### TASK STATEMENT
The complete set of records below must be repeated precisely as given.

##### DATA PROVIDED #####

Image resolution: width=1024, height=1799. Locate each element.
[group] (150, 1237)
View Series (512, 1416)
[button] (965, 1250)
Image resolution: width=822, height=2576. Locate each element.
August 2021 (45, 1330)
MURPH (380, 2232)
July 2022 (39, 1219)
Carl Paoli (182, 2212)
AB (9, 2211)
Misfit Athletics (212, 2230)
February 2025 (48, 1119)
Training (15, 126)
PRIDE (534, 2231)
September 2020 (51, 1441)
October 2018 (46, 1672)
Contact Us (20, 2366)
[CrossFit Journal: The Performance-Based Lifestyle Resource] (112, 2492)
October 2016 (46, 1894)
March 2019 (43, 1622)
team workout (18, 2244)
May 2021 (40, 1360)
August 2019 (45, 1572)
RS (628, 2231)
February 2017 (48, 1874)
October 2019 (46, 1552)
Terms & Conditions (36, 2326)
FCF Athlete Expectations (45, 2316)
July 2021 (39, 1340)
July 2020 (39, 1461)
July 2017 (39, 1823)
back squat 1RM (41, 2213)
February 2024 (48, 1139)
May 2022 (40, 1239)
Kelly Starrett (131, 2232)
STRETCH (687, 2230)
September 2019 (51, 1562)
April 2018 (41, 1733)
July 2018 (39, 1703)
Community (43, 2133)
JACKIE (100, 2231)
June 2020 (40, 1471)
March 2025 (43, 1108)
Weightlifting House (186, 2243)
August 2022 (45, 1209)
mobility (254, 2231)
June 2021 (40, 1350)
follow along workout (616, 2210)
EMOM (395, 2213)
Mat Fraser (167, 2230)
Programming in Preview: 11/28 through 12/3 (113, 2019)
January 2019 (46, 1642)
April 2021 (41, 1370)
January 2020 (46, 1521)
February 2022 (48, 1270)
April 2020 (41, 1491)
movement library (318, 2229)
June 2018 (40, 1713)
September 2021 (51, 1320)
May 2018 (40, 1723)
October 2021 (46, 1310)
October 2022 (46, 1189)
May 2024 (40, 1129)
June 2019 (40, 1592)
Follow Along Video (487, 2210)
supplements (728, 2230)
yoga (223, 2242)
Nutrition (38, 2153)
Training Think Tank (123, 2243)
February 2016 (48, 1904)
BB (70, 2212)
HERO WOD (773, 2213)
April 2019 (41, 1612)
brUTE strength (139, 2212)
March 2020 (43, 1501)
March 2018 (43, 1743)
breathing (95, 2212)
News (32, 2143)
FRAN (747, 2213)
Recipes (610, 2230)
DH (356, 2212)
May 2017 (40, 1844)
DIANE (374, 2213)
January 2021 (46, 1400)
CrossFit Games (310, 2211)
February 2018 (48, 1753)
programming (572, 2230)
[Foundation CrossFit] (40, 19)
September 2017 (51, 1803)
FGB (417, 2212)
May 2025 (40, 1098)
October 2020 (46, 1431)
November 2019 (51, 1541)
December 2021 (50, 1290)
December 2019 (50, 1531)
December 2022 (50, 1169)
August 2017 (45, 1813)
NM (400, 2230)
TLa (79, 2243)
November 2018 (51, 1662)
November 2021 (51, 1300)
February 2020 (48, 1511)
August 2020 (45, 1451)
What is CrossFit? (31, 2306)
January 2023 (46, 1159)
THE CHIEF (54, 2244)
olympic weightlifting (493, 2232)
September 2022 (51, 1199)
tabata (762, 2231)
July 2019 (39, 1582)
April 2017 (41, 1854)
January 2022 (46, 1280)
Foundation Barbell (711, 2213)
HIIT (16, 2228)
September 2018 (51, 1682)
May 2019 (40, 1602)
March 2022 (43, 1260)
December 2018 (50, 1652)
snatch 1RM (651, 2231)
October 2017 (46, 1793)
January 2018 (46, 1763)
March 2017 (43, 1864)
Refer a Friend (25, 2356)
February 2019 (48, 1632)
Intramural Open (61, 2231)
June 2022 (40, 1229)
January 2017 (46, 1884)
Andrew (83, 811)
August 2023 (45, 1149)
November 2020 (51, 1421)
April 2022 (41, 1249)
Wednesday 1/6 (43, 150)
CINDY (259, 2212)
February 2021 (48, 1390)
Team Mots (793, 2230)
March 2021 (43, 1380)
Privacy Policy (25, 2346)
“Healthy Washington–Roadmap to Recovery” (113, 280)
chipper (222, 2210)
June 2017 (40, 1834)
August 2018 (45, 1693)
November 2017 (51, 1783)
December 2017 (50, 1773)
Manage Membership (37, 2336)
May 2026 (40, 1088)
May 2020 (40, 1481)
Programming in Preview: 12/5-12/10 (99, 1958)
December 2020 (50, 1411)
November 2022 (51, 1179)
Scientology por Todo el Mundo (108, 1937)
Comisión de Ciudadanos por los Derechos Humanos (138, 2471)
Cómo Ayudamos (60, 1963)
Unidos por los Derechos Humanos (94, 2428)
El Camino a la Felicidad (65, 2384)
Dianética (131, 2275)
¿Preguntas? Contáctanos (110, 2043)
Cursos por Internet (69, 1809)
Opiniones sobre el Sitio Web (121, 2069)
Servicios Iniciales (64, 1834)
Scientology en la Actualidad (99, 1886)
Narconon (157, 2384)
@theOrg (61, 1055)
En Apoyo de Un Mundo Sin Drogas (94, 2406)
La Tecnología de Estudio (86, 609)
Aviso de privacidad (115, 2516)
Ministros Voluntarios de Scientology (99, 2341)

#####

### EXERCISE RESPONSE
Image resolution: width=1024, height=1799. Locate each element.
[group] (150, 1237)
View Series (512, 1416)
[button] (965, 1250)
Image resolution: width=822, height=2576. Locate each element.
August 2021 (45, 1330)
MURPH (380, 2232)
July 2022 (39, 1219)
Carl Paoli (182, 2212)
AB (9, 2211)
Misfit Athletics (212, 2230)
February 2025 (48, 1119)
Training (15, 126)
PRIDE (534, 2231)
September 2020 (51, 1441)
October 2018 (46, 1672)
Contact Us (20, 2366)
[CrossFit Journal: The Performance-Based Lifestyle Resource] (112, 2492)
October 2016 (46, 1894)
March 2019 (43, 1622)
team workout (18, 2244)
May 2021 (40, 1360)
August 2019 (45, 1572)
RS (628, 2231)
February 2017 (48, 1874)
October 2019 (46, 1552)
Terms & Conditions (36, 2326)
FCF Athlete Expectations (45, 2316)
July 2021 (39, 1340)
July 2020 (39, 1461)
July 2017 (39, 1823)
back squat 1RM (41, 2213)
February 2024 (48, 1139)
May 2022 (40, 1239)
Kelly Starrett (131, 2232)
STRETCH (687, 2230)
September 2019 (51, 1562)
April 2018 (41, 1733)
July 2018 (39, 1703)
Community (43, 2133)
JACKIE (100, 2231)
June 2020 (40, 1471)
March 2025 (43, 1108)
Weightlifting House (186, 2243)
August 2022 (45, 1209)
mobility (254, 2231)
June 2021 (40, 1350)
follow along workout (616, 2210)
EMOM (395, 2213)
Mat Fraser (167, 2230)
Programming in Preview: 11/28 through 12/3 (113, 2019)
January 2019 (46, 1642)
April 2021 (41, 1370)
January 2020 (46, 1521)
February 2022 (48, 1270)
April 2020 (41, 1491)
movement library (318, 2229)
June 2018 (40, 1713)
September 2021 (51, 1320)
May 2018 (40, 1723)
October 2021 (46, 1310)
October 2022 (46, 1189)
May 2024 (40, 1129)
June 2019 (40, 1592)
Follow Along Video (487, 2210)
supplements (728, 2230)
yoga (223, 2242)
Nutrition (38, 2153)
Training Think Tank (123, 2243)
February 2016 (48, 1904)
BB (70, 2212)
HERO WOD (773, 2213)
April 2019 (41, 1612)
brUTE strength (139, 2212)
March 2020 (43, 1501)
March 2018 (43, 1743)
breathing (95, 2212)
News (32, 2143)
FRAN (747, 2213)
Recipes (610, 2230)
DH (356, 2212)
May 2017 (40, 1844)
DIANE (374, 2213)
January 2021 (46, 1400)
CrossFit Games (310, 2211)
February 2018 (48, 1753)
programming (572, 2230)
[Foundation CrossFit] (40, 19)
September 2017 (51, 1803)
FGB (417, 2212)
May 2025 (40, 1098)
October 2020 (46, 1431)
November 2019 (51, 1541)
December 2021 (50, 1290)
December 2019 (50, 1531)
December 2022 (50, 1169)
August 2017 (45, 1813)
NM (400, 2230)
TLa (79, 2243)
November 2018 (51, 1662)
November 2021 (51, 1300)
February 2020 (48, 1511)
August 2020 (45, 1451)
What is CrossFit? (31, 2306)
January 2023 (46, 1159)
THE CHIEF (54, 2244)
olympic weightlifting (493, 2232)
September 2022 (51, 1199)
tabata (762, 2231)
July 2019 (39, 1582)
April 2017 (41, 1854)
January 2022 (46, 1280)
Foundation Barbell (711, 2213)
HIIT (16, 2228)
September 2018 (51, 1682)
May 2019 (40, 1602)
March 2022 (43, 1260)
December 2018 (50, 1652)
snatch 1RM (651, 2231)
October 2017 (46, 1793)
January 2018 (46, 1763)
March 2017 (43, 1864)
Refer a Friend (25, 2356)
February 2019 (48, 1632)
Intramural Open (61, 2231)
June 2022 (40, 1229)
January 2017 (46, 1884)
Andrew (83, 811)
August 2023 (45, 1149)
November 2020 (51, 1421)
April 2022 (41, 1249)
Wednesday 1/6 (43, 150)
CINDY (259, 2212)
February 2021 (48, 1390)
Team Mots (793, 2230)
March 2021 (43, 1380)
Privacy Policy (25, 2346)
“Healthy Washington–Roadmap to Recovery” (113, 280)
chipper (222, 2210)
June 2017 (40, 1834)
August 2018 (45, 1693)
November 2017 (51, 1783)
December 2017 (50, 1773)
Manage Membership (37, 2336)
May 2026 (40, 1088)
May 2020 (40, 1481)
Programming in Preview: 12/5-12/10 (99, 1958)
December 2020 (50, 1411)
November 2022 (51, 1179)
Scientology por Todo el Mundo (108, 1937)
Comisión de Ciudadanos por los Derechos Humanos (138, 2471)
Cómo Ayudamos (60, 1963)
Unidos por los Derechos Humanos (94, 2428)
El Camino a la Felicidad (65, 2384)
Dianética (131, 2275)
¿Preguntas? Contáctanos (110, 2043)
Cursos por Internet (69, 1809)
Opiniones sobre el Sitio Web (121, 2069)
Servicios Iniciales (64, 1834)
Scientology en la Actualidad (99, 1886)
Narconon (157, 2384)
@theOrg (61, 1055)
En Apoyo de Un Mundo Sin Drogas (94, 2406)
La Tecnología de Estudio (86, 609)
Aviso de privacidad (115, 2516)
Ministros Voluntarios de Scientology (99, 2341)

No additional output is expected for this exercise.